A doctor released paper in the Journal of the American Medical Association notes that big brand medicines cost a lot more compared to generic drugs. 10 percent of all prescriptions in the United States total 72 percent of drug spending because the prescriptions contain big-brand drugs.
From 2008 to 2015, prices for generally used big-brand drugs skyrocketed by 164 percent in the United States. Dr. Aaron Kesselheim and colleagues explain – The high cost of medicines in the United States market happen because the market exclusivity is reserved to pharmaceutical manufacturers through patents and laws that prohibit competition to recreate or copy the big-brand medicines. These laws and patents sometimes offer protection from competition for more than ten years.

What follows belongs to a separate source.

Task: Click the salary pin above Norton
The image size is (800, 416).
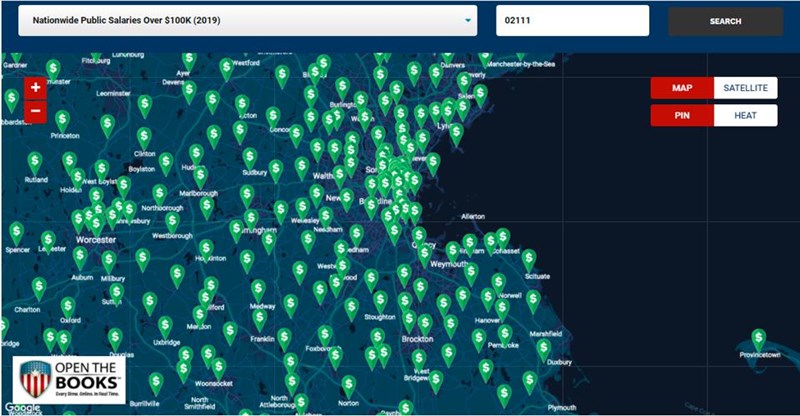Action: point(348,386)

There are also limitations for generic drugs because studies paid by big brand drugs show generic drugs are not as effective. Generic drugs are copies or recreations of branded medicines, which basically contain the same active ingredients, but for a fraction of the price. Big pharmaceutical companies which make brand-name drugs say the higher price of their medicines is there because of research costs which are originally put into developing a certain drug. Generic drug companies do not have high research costs, as they simply copy the recipe of big brands.
High costs are generally associated with brand name medicines for rare diseases. But lately, drugs for medical problems like diabetes, cancer or even headaches have started to cost more.
A lot of novel cancer medicines start by having price tags of over 100,000 dollars for a course of therapy. The average insulin price has raised by 300 percent between 2002 and 2013.
Doctors sometimes prescribe the most expensive drugs over the cheaper ones. There have been many recent scandals involving doctors who received expensive trips for prescribing brand name drugs.
Doctors are advised to prescribe generic drugs if possible, and inform the patient about the treatment options.